GitHub - 4lisyd/HMMRust: Hidden markov model implementation in Rust (performant) programming language

                                 ▄    ▄▄▄  ▄    ▄  ▄▄▄   ▄▄▄   ▄▄▄  ▄▄▄
                                █▀▄  █  █ ██▄██  █  █ █  █    █  █
                                █ ▐▌ █  █ █ ▀ █  █▄█  ▀▀▀▄    █  ▀▀▀▄
                                █  █ █▄▄█ █   █  █▄█  █▄▄█    █  █▄▄█
                                     Rust Hidden Markov Models

Baum‑Welch · Viterbi · Forward‑Backward · Pure Rust

No C bindings, no Python wrappers — just Rust, ndarray, and four algorithms that Rabiner wrote down in 1989. Trains with Baum‑Welch, decodes with Viterbi, smooths with forward‑backward. Runs in log‑space where it matters so you don't wake up to a NaN.

🚀 Quick start

git clone https://github.com/4li/HMMRust
cd HMMRust
cargo run --example casino

You'll see a 2‑state HMM trained on 1000 simulated die rolls — the classic "occasionally dishonest casino" from Rabiner. The terminal output is colour‑coded because apparently I never outgrew syntax highlighting.

cargo run --example stock_regime

Generates 600 days of synthetic returns, trains a 3‑state model, prints a full colour‑coded timeline of bull/bear/sideways regimes with learned parameters.

# Cargo.toml
[dependencies]
hmmrust = "0.1"
ndarray = "0.15"         # you'll need this for the matrix types

🤔 What's an HMM

An HMM is a Markov chain with hidden states. You get a stream of symbols. Some invisible state machine flips between states and each state has its own way of generating symbols. You never see the states — you only see the symbols.

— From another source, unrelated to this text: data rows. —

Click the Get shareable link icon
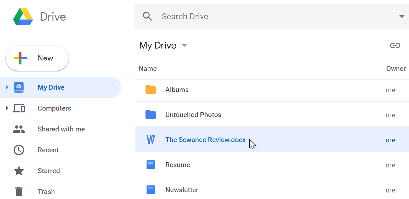The height and width of the screenshot is (199, 409). pyautogui.click(x=395, y=45)
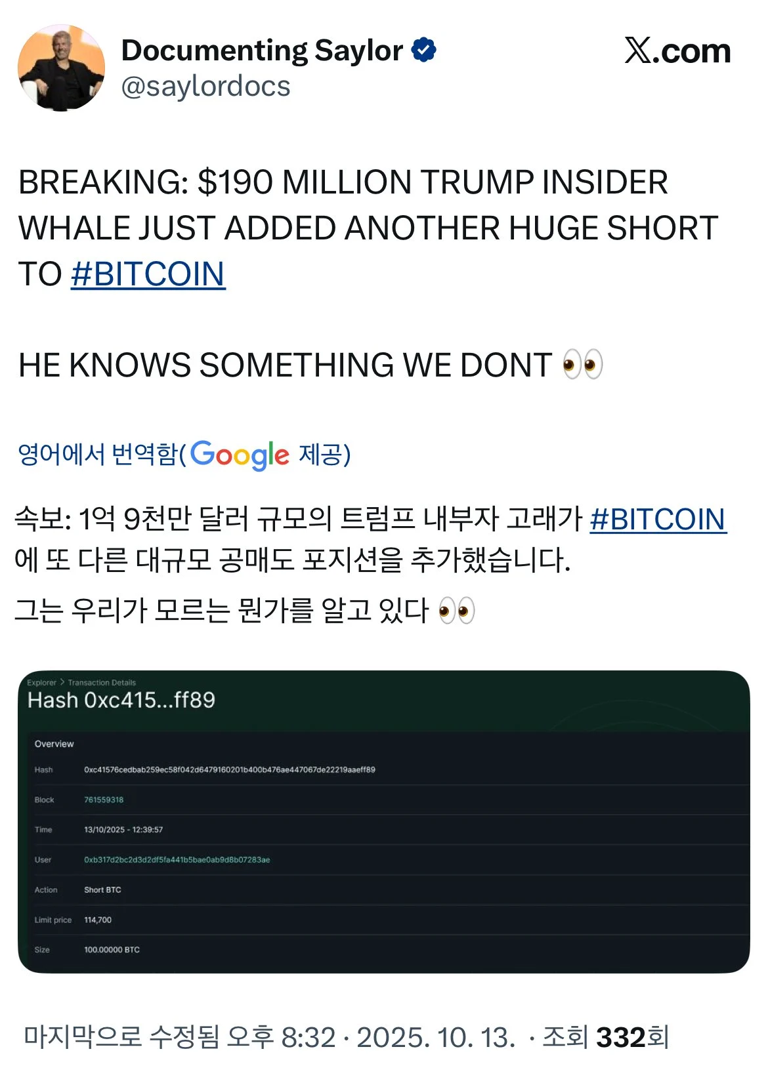Click the Documenting Saylor profile avatar
The width and height of the screenshot is (768, 1066).
click(x=61, y=68)
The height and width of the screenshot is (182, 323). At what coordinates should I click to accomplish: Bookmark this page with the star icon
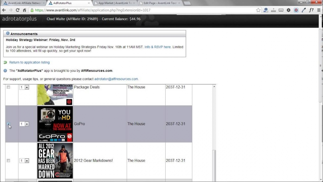pyautogui.click(x=258, y=10)

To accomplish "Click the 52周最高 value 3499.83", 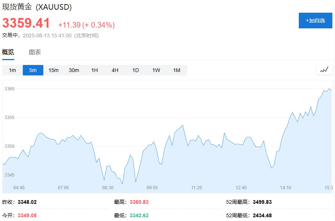I will (x=262, y=202).
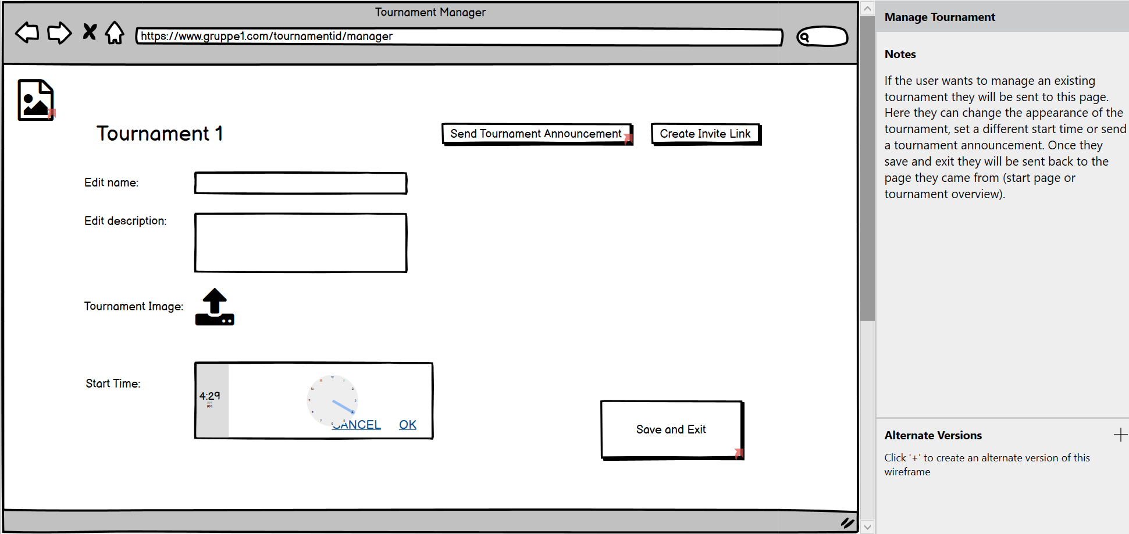
Task: Click the image placeholder logo icon
Action: pyautogui.click(x=36, y=100)
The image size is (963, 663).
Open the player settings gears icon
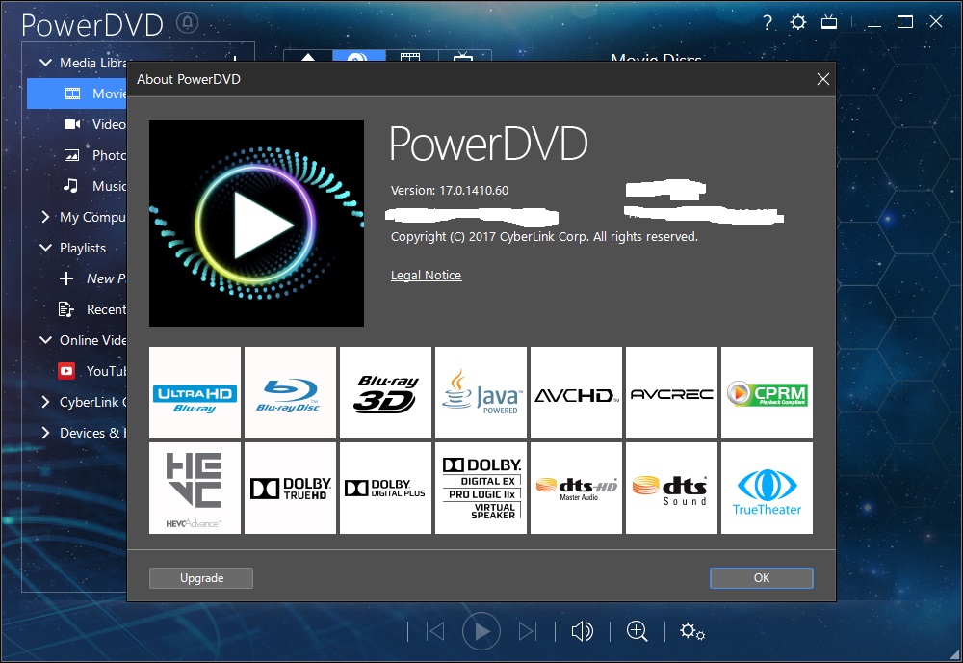[692, 631]
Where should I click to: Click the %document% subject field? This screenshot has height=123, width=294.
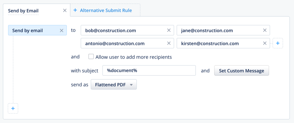pos(149,71)
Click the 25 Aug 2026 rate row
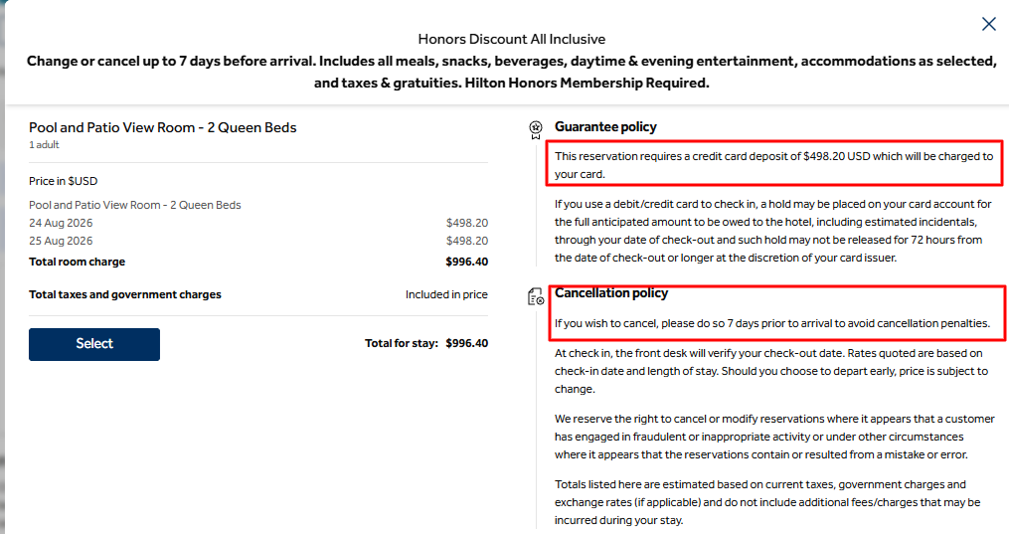 click(258, 241)
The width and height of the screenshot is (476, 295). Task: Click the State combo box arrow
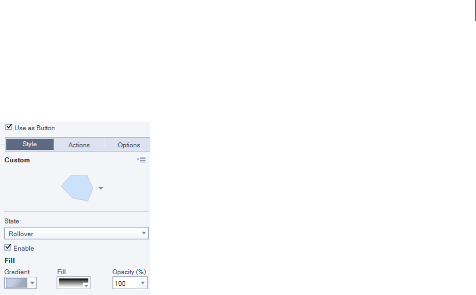143,233
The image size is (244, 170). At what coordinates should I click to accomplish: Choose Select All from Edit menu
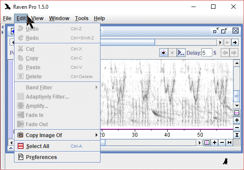coord(57,146)
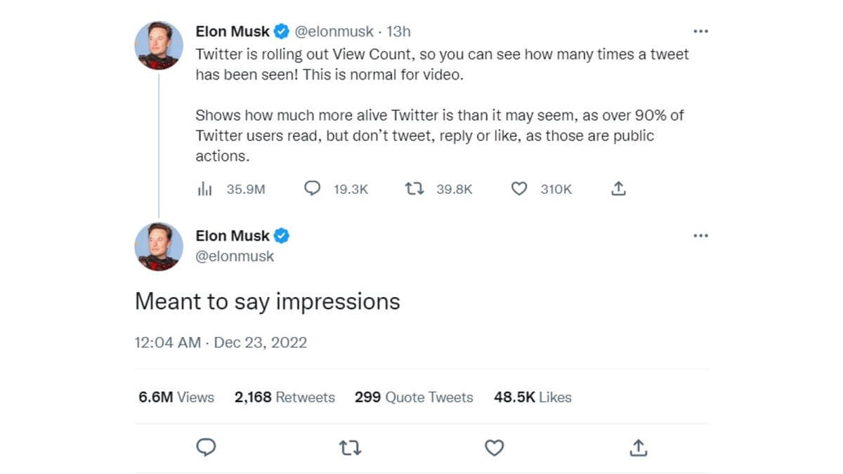Share the 'Meant to say impressions' tweet
This screenshot has height=474, width=843.
(638, 447)
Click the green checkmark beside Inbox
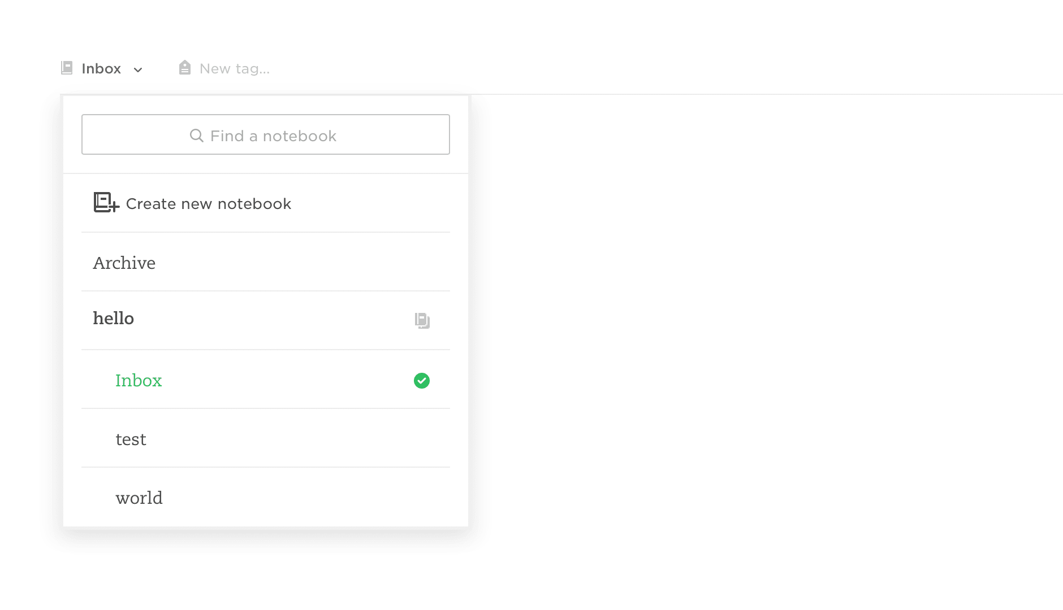This screenshot has height=610, width=1063. [422, 381]
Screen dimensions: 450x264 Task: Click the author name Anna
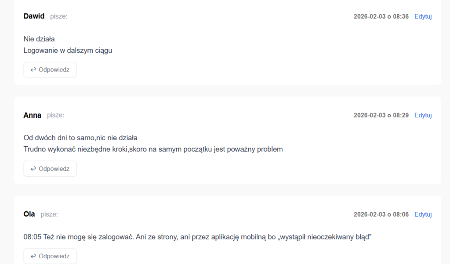coord(32,116)

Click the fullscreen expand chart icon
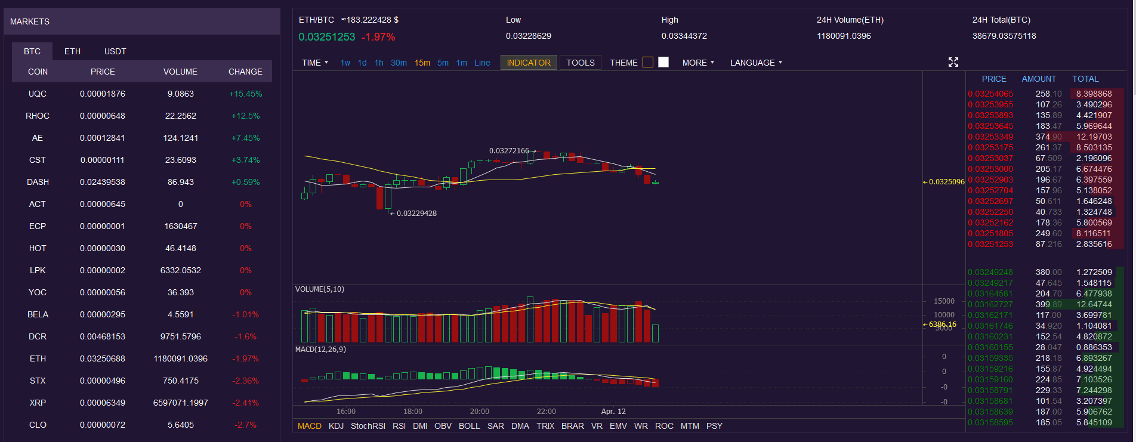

           a_ij                a_jk
     ┌─────────────┐     ┌─────────────┐
     │             │     │             │
     ▼             │     ▼             │
  ┌─────┐       ┌─────┐       ┌─────┐
  │  i  │──────►│  j  │──────►│  k  │      ← states (hidden)
  └──┬──┘       └──┬──┘       └──┬──┘
     │ b_i(o)      │ b_j(o)      │ b_k(o)
     ▼             ▼             ▼
  symbol        symbol        symbol          ← observations (visible)

The questions:

#	Problem	Algorithm
1	What's P(observations \| model)?	Forward
2	What's the most likely state path?	Viterbi
3	What parameters best explain the data?	Baum‑Welch

🧠 How it works

1. Forward — score a sequence

Compute α_t(i), the probability of being in state i at time t having seen the first t observations:

α₁(i) = πᵢ · bᵢ(o₁)
α_{t+1}(j) = [ Σᵢ α_t(i) · a_ij ] · b_j(o_{t+1})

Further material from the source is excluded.